Y luego los glaciares, porque a este país se viene por la carne, las cataratas de Iguazú o los glaciares patagónicos. En la vertiente argentina del majestuoso Tronador, volcán latente, se cuentan hasta cinco glaciares, pero los más llamativos son el Ventisquero Negro y el Manso. En realidad es uno solo, el Manso, que aparece colgado de una ladera y cuyos desprendimientos ruedan ladera abajo, se forran de sedimentos adquiriendo esa tonalidad oscura, y se apilan en un nuevo glaciar sublime de nombre, obvio, Ventisquero Negro. Es una imagen inolvidable observar glaciares, lago y río que nace (el homónimo río Manso) en la más que probable caldera de volcán.

cerro tronador
Justo un kilómetro más arriba se huella la base del Tronador, otro nuevo valle horadado por glaciares y cuyas paredes escarpadas muestran regueros de las decenas de cascadas que se precipitan en época de lluvias. Ahora, recién acabado el verano austral, apenas queda una cola de caballo que da un tinte blanco entre gris de roca y ocres de vegetación. Es un anfiteatro natural que, no en vano, ha recibido el sobrenombre de “garganta del diablo”. Iguazú queda muy lejos, pero ésta no es menos impresionante.

Hasta ahí lo descriptivo porque lo emocional, de regreso a Bariloche y frente a un vaso de vino de la región de Neuquén (estos tipos hacen buen vino en cualquier latitud y clima), pasa por la fatiga, un día más, que aporta esa perenne sensación de que esto da para una foto y poco más. Se procura entender un poco el contexto, el marrón estriado que denota fortaleza y ambición de esos coigües que citaba, su naturaleza idónea como hogar para ser parasitados por hongos llamados llaollao, cuyo fruto es comestible (de ahí el nombre llaollao traducible como rico-rico o dulce-dulce en idioma mapuche); entender el azul y gualda, algo de la razón de la colonización europea por estos pagos donde los apellidos centroeuropeos son comunes ya que la similitud alpina de estos paisajes llamaba a aquellos a asentarse aquí, sin extrañarse de nuevos ojos cristalinos y pelos lacios que asoman tras cada esquina, extraños al perfil aguileño y pelo turbio de los indígenas prehispánicos; entender el multicolor, que las vacas aquí deben ser tan felices como los mil perros callejeros lustrosos, que comparten melenas con aquellos de Leh (India) pero asoman el doble de anchos porque los argentinos son carnívoros hasta la médula y nada se desperdicia; entender el turquesa de unos lagos por su profundidad y claridad, el aguamarina de estos con más carbonato cálcico, el esmeralda de aquellos otros…

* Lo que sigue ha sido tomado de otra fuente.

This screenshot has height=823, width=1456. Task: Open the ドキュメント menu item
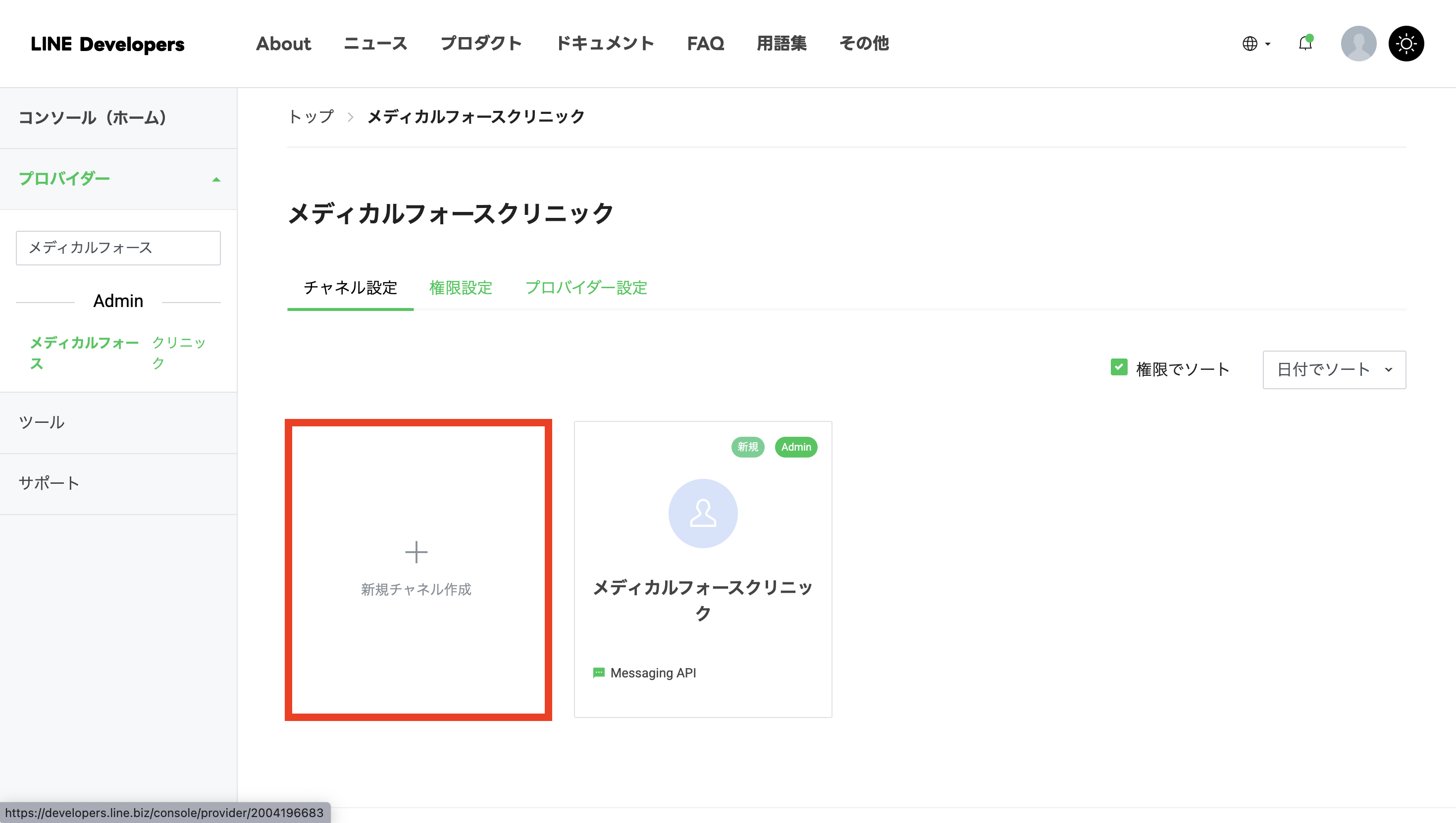(605, 44)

Entender, en definitiva, que tras el burdeos del vaso queda la nostalgia, recuerdo y añoranza, de una madre que se fue y de cuyos ojos volverían a saltar chispas contemplando estos paisajes y colores para los que ella nunca tenía suficiente. Ésa era mi foto, el verde acuoso de unos ojos que hoy me vuelven a faltar porque no los he encontrado en árboles, personas, animales o lagunas que se vuelven a cerrar, otra jornada más, como un telón detrás del vino.